The narrator knows that if his wife were home, she would lift their daughter Evie up to place the angel on top of the tree, but he is incapable of picking her up. When Evie hands him a cushion and orders him to lie down, he feels defeated and ashamed, “like a beaten dog.” The narrator self-deprecatingly grumbles “Oh, Merry Christmas, father of the year” to himself, revealing how inadequate and incompetent he feels. Evie’s gesture is an affectionate one, but because it challenges his ideas of what fatherhood should be, the narrator feels only misery in response.
However, Kennedy also illustrates how the narrator’s bond with his children has the potential to bring him joy and purpose. For instance, he shares a tender moment with his son, Ben, despite his intense pain. Afterwards, the narrator makes his way painfully upstairs “just to get another look at each of them asleep, sprawled in their beds without a worry in the world.” Kennedy demonstrates, then, that beneath the narrator’s fixation on his masculine failings, his family is actually strong and loving. It’s only the narrator’s narrow idea of what his manly role should be that makes the situation seem negative.

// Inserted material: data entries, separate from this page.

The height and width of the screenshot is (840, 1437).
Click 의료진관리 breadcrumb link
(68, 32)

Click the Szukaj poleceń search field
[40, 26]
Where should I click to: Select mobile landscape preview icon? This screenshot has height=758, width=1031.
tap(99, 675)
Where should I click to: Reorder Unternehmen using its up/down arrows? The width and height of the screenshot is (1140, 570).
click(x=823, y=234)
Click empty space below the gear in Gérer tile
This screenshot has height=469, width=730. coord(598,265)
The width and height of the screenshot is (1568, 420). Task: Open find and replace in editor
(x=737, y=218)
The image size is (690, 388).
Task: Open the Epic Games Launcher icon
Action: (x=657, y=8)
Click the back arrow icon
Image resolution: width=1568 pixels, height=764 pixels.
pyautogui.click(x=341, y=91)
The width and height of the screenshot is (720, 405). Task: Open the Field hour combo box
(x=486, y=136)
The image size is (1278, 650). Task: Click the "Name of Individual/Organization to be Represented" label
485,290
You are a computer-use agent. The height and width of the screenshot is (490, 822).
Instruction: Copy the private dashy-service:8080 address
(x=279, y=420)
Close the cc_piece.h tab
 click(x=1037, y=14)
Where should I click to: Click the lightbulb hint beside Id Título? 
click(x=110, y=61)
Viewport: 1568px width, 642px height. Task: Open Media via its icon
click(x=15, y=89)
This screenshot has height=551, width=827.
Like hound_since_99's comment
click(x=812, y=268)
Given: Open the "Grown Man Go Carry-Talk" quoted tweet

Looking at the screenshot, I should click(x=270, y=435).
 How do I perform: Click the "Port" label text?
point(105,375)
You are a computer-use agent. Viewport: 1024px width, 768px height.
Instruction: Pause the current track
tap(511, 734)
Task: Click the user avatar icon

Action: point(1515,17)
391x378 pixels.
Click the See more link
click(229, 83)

Throughout, Kennedy indicates that the narrator’s feelings of shame and humiliation are rooted in his narrow perceptions of masculinity. His situation is a painful one, but it is only the narrator’s own ideas about conventional masculinity that make it humiliating.
Humiliation and Masculinity ThemeTracker
Humiliation and Masculinity Quotes in Like a House on Fire
The Rotary guy [...] gives me a look he reserves for shirkers, layabouts, vandals and those destroying the social fabric by refusing to pull their weight.
That motion, swinging and lifting my arm to full stretch, feels like someone has taken a big ceramic shard out of the box—a remnant bit of shepherd, maybe, or a shattered piece of camel—and is stabbing it into the base of my spine.
Some days it feels like that's my entire identity focused there in one single space between two injured segments of a bone puzzle, shrunk down to one locus of existence, and seized there.
Listening to the two of us, you'd never believe that we used to get on like a house on fire, that even after we had the kids, occasionally we'd stay up late, just talking. But now that I think of it, a house on fire is a perfect description for what seems to be happening now: these flickering small resentments licking their way up into the wall cavities; this faint, acrid smell of smoke. And suddenly, before you know it, everything threatening to go roaring out of control […] And what am I? The guy who can't get the firetruck started? The one turning and turning the creaking tap, knowing the tank is draining empty, the one with the taste of ash in his mouth and all this black and brittle aftermath?